Consider with me, what makes the best villains you’ve ever seen? Who are they, what do they look like? On the surface, they are either frightening and powerful, else so smooth and cool you may mistake them for an ally to our hero before realization comes crashing down on you. While there are all sorts of effective villains, many of them find their roots in something all too familiar to us. Perhaps it was heartache and love that drove them to criminal behavior, like Mr. Freeze from the Batman franchise, intent upon saving his wife at all costs. The villain may hide behind their pride and virtue, like Judge Frollo from the Hunchback of Notre Dame, using that umbrella to justify his insatiable lust towards a woman and the deeds it drives him to. Maybe an immense ego places them above the reproach of their peers, like Professor James Moriarty from most Sherlock Holmes incarnations. After all, if one has no peers, does that not give them the right to do as they wish? My point, longwinded as it may be, is this; villains resonate within us because we see in them the vices and failings that we deal with in ourselves each and every day. Certainly we also possess the merits of the hero, more than we know, but those are far harder to recognize. How do you know that you were brave, or noble? Not only are the occasions to showcase those virtues scant at times, but often are so part of our nature that we don’t even realize when we have displayed them.
That all said, we come around to the central theme of this post, which seems to be a continuing examination of what makes Star Wars the cultural phenomena it is. An unintentional turn to my postings, but enjoyable nonetheless. When last I left you, I had examined some of the fights that, to me, had helped to make the franchise stand out. This time around, I will, obviously, look at the villains that challenge our ragtag group of heroes.
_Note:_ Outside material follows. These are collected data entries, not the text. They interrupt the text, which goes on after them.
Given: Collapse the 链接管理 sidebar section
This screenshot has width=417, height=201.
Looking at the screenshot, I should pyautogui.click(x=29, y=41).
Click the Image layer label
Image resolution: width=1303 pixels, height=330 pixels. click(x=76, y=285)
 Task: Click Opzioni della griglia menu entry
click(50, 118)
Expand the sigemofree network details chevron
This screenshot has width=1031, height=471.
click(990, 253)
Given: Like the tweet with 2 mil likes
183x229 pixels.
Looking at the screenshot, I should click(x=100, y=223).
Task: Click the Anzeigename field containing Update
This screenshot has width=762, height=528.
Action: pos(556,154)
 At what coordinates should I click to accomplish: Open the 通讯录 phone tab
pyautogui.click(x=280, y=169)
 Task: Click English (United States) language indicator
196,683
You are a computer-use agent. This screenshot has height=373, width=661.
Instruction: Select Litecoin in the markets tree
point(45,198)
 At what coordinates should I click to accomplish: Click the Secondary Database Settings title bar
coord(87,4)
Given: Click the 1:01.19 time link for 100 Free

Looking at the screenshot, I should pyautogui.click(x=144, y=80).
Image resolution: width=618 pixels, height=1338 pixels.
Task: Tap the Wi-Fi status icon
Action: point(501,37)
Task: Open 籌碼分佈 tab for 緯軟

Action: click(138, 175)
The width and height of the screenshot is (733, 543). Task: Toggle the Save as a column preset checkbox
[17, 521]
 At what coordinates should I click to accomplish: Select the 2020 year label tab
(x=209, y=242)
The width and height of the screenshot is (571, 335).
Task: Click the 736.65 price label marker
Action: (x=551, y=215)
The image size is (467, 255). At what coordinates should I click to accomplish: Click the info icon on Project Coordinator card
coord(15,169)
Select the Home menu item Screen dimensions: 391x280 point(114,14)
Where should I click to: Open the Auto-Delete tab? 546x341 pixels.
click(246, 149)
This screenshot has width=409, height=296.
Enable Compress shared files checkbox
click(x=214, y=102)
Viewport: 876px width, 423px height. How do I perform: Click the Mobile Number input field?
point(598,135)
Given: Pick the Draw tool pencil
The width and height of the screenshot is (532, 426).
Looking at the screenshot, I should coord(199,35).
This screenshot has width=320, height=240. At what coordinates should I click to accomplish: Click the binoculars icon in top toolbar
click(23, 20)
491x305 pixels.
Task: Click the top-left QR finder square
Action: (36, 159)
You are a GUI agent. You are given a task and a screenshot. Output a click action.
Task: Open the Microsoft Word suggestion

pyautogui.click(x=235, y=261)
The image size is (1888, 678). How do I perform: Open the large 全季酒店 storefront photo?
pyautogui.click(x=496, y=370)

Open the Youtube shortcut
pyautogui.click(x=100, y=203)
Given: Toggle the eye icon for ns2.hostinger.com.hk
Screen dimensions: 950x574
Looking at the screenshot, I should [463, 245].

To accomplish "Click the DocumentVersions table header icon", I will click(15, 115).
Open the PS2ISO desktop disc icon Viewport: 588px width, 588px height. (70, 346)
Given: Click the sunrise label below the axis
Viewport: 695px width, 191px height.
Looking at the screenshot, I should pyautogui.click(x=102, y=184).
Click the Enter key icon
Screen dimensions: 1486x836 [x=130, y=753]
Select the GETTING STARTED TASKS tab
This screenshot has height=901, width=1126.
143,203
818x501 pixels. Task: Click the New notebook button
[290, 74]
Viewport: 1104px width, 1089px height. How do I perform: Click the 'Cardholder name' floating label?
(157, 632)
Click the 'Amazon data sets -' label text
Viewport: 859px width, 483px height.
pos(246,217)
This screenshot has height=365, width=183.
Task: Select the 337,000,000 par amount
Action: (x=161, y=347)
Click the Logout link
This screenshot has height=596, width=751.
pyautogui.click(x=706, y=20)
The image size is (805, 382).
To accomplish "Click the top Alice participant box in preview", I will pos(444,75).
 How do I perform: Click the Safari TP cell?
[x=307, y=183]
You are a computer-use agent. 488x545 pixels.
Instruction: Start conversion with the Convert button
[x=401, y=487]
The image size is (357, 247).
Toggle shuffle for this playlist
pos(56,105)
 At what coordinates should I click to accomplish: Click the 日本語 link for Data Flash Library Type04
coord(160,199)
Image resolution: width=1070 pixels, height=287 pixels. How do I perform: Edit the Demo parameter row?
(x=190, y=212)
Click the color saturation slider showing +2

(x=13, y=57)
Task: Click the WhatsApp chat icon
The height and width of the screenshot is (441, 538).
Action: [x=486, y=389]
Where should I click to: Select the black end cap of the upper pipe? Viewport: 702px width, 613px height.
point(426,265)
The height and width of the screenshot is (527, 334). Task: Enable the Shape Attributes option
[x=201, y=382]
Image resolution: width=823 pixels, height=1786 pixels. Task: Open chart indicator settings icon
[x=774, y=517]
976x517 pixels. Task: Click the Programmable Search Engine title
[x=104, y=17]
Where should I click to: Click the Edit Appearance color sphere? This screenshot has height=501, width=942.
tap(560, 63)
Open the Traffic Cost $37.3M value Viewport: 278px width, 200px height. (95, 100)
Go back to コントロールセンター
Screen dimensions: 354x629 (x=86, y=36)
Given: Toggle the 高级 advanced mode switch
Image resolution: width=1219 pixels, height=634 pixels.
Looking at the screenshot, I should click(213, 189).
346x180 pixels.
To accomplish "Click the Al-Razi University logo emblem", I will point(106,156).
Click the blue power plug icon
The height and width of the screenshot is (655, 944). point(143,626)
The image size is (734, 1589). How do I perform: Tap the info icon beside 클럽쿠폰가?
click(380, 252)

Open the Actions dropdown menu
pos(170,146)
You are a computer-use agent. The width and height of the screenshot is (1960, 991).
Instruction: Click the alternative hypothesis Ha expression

I can’t deny that the various antagonists of this universe have been central to the success of the franchise. From the Fetts to the classics—the likes of Darth Vader and Emperor Palpatine—the villains have captured the imaginations and support of a large portion of Star Wars’ fandom. Even though, cinematically speaking, the Empire is undoubtedly the “bad guys,” they have a loyal and, might I add, large fan following. Not only do the films present us with compelling figures to lead this tyrannical government, the various mediums within the Expanded Universe have done a wondrous job of introducing members of the Imperial forces that have taken us by storm. The likes of Thrawn, Pellaeon, and Daala joined the Imperial ranks as strong, powerful figures that secured themselves a place in our memories. We as fans found that, despite being cast as undoubtedly evil, we rather liked the Empire.
For all this, however, it all comes back around to the original villains in the films. When A New Hope hit the screens, we had our first look at Darth Vader, a dark, imposing figure that strikes fear into the heart. From the size, to his suit—was he a robot, or was that body armor?—to the brilliant voice of James Earl Jones, he was the perfect villain. We saw him as a highly skilled, merciless adversary. We certainly wanted to hate him. Yet, as we progress through the original trilogy, we come to learn more of his past and, more importantly, his present state. Vader is not evil, that had never been his intent. Instead, we see he is a man who lost everything, including much of his body. His spirit is broken, and he moves throughout the films as a specter of who he could have been. That changes in The Empire Strikes Back. When he learns that he has a son, more importantly when we learn he is Luke’s father, his first words are, “Come with me. My son, I’m offering you the galaxy.” Paraphrasing, sure, but that’s hardly a selfish sentiment. We see a depth that we thought beyond the man. When he witnesses his son being brutally murdered before his eyes, Vader rises up and destroys his master of decades. That spirit returns, Vader is healed, and it is a glorious redemption. In those last moments we see Vader for who he is, and suddenly the depth of his character becomes a little clearer. It’s subtle, but once built upon by the Expanded Universe and Prequel Trilogy, (Though, I think the character of Anankin Skywalker was criminally mishandled, so much so that it almost ruins the character of Vader for me, but that is a conversation for another day) we see that depth at its fullest and Vader steps forward as, perhaps, one of the best villains in recent history.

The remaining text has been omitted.